- **Soal Tugas A**
Ringkaslah teks tentang gelar habib di bawah ini dalam dua kalimat.

Akhir
akhir ini ada sekelompok orang yang begitu luar biasa membela sosok yang
dikatakan habib itu. Sosok ini sedemikan dianggap agung dan sakral sehingga
pembelaan baginya adalah sebuah keharusan. Sebenarnya jika merujuk pada
tinjauan etimologis, habib berarti
yang dicintai/ kekasih. Ini adalah gelar kehormatan yang ditujukan kepada para
keturunan Nabi Muhammad SAW yang tersebar di beberapa negara pasca beliau
wafat. Dari tinjauan etimologis di atas, jelaslah bahwa seseorang dikatakan
sebagai habib dikarenakan memiliki garis keturunan dari Nabi Muhammad SAW.
Terkhusus di Indonesia, ada beberapa organisasi yang mencatat siapa saja yang
dianggap sebagai keturunan dari Nabi Muhammad SAW. Saya ingin mengembalikan
ingatan kita mengenai sosok keturunan Nabi Muhammad yang keturunannya banyak
tersebar di Indonesia. Beliau adalah cucunda Nabi Muhammad SAW yaitu Husain bin
Ali yang bergelar Asy Syahid dikarenakan beliau syahid dalam perjalanan
memperjuangkan agama Kakeknya. Beliau syahid di Padang Karbala, Irak pada
tanggal 10 Muharram dalam keadaan banyak pengikutnya yang berkhianat. Jika kita
berbicara pada konteks ini maka saya dapat katakan bahwa Husain bin Ali adalah
habib dari segala habib dikarenakan beliau adalah cucu dari Nabi Muhammad SAW.

- **Data untuk Diolah**
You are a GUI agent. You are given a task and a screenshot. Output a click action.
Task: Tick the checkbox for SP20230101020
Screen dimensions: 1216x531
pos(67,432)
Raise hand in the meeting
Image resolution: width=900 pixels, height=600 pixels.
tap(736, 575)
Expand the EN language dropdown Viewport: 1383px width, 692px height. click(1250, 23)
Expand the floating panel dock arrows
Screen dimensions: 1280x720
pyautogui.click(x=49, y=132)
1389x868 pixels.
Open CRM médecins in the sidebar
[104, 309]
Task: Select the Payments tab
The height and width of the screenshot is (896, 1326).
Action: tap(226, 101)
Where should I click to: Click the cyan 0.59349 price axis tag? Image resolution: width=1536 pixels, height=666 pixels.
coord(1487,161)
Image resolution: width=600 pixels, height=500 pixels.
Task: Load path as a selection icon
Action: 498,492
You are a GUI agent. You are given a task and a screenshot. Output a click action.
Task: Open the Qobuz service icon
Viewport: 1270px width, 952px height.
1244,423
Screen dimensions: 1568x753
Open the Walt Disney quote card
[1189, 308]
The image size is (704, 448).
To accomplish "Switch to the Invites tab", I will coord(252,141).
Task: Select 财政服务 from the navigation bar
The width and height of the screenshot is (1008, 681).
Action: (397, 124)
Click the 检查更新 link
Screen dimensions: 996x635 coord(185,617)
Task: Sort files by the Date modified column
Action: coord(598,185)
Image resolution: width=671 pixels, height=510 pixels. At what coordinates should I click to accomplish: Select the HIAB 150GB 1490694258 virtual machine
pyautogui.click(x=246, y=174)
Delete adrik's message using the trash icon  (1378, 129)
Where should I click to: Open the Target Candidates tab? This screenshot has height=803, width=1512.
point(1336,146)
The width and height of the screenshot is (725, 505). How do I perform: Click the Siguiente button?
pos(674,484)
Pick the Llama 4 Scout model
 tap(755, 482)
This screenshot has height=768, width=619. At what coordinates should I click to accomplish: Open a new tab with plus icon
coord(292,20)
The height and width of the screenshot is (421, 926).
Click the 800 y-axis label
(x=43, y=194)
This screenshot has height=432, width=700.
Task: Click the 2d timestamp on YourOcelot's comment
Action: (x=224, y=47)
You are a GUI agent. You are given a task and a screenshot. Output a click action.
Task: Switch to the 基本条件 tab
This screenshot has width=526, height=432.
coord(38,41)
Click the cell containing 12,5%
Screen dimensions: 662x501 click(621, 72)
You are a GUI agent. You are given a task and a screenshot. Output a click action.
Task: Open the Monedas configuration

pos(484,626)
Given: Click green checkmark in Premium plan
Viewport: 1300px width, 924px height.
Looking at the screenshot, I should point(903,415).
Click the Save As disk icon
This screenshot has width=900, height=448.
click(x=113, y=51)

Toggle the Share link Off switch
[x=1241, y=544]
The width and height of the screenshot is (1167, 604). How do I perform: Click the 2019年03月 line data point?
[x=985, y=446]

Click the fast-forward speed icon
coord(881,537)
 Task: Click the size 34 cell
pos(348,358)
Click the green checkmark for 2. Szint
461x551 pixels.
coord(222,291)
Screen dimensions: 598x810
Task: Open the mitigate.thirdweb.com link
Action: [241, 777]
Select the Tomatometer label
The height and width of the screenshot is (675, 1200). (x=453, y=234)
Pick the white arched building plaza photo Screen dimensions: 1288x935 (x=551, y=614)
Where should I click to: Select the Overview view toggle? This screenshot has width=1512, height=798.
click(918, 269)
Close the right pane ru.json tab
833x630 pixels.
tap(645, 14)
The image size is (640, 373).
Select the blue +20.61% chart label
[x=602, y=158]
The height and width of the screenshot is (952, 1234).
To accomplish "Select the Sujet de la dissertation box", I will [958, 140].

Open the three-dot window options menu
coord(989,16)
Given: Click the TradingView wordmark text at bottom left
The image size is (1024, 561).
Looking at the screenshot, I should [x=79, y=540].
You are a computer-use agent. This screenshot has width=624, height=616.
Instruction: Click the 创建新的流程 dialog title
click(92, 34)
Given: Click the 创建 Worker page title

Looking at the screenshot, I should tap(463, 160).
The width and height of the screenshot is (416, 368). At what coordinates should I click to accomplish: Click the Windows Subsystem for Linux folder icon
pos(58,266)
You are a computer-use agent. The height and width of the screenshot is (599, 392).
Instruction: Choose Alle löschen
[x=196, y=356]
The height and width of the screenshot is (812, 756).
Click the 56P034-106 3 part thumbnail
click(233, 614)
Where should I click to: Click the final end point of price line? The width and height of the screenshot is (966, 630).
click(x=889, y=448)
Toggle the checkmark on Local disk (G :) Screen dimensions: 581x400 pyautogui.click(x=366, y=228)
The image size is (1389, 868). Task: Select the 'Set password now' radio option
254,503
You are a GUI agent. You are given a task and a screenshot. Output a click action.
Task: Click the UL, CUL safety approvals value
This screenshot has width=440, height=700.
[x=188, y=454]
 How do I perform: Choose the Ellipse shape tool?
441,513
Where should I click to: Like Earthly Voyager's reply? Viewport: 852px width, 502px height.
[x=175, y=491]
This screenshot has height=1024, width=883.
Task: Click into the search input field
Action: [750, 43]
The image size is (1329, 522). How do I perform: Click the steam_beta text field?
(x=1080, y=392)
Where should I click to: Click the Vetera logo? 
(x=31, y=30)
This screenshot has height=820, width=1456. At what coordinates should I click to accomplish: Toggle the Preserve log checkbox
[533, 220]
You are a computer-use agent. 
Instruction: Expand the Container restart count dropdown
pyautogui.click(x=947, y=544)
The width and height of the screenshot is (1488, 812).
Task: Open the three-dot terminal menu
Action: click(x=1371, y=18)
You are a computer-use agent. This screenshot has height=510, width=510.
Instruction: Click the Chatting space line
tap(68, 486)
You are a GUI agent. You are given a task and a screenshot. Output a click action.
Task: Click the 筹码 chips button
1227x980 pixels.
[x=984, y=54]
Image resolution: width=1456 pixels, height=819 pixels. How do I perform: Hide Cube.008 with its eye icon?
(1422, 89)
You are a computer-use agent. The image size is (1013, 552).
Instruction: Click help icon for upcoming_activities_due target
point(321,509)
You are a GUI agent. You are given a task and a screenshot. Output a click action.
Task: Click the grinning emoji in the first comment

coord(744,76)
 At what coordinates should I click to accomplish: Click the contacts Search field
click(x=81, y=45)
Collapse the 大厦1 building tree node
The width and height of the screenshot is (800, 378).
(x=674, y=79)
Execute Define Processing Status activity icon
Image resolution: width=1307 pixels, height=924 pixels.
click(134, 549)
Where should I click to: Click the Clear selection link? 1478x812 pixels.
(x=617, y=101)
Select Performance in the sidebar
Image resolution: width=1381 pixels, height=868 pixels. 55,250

- **Soal Tugas B**
Hitung berapa baris data di atas yang memuat kata "price", dengan membedakan huruf besar dan kecil. Jawab dengan angkanya saja.

- **Jawaban Lengkap A**
Secara etimologis, habib berarti yang dicintai atau kekasih, yaitu gelar kehormatan bagi keturunan Nabi Muhammad SAW, dan di Indonesia ada beberapa organisasi yang mencatat siapa saja yang dianggap keturunan beliau. Husain bin Ali, cucu Nabi Muhammad SAW yang bergelar Asy Syahid karena syahid di Padang Karbala, Irak, pada 10 Muharram, disebut penulis sebagai habib dari segala habib.

- **Jawaban Lengkap B**
2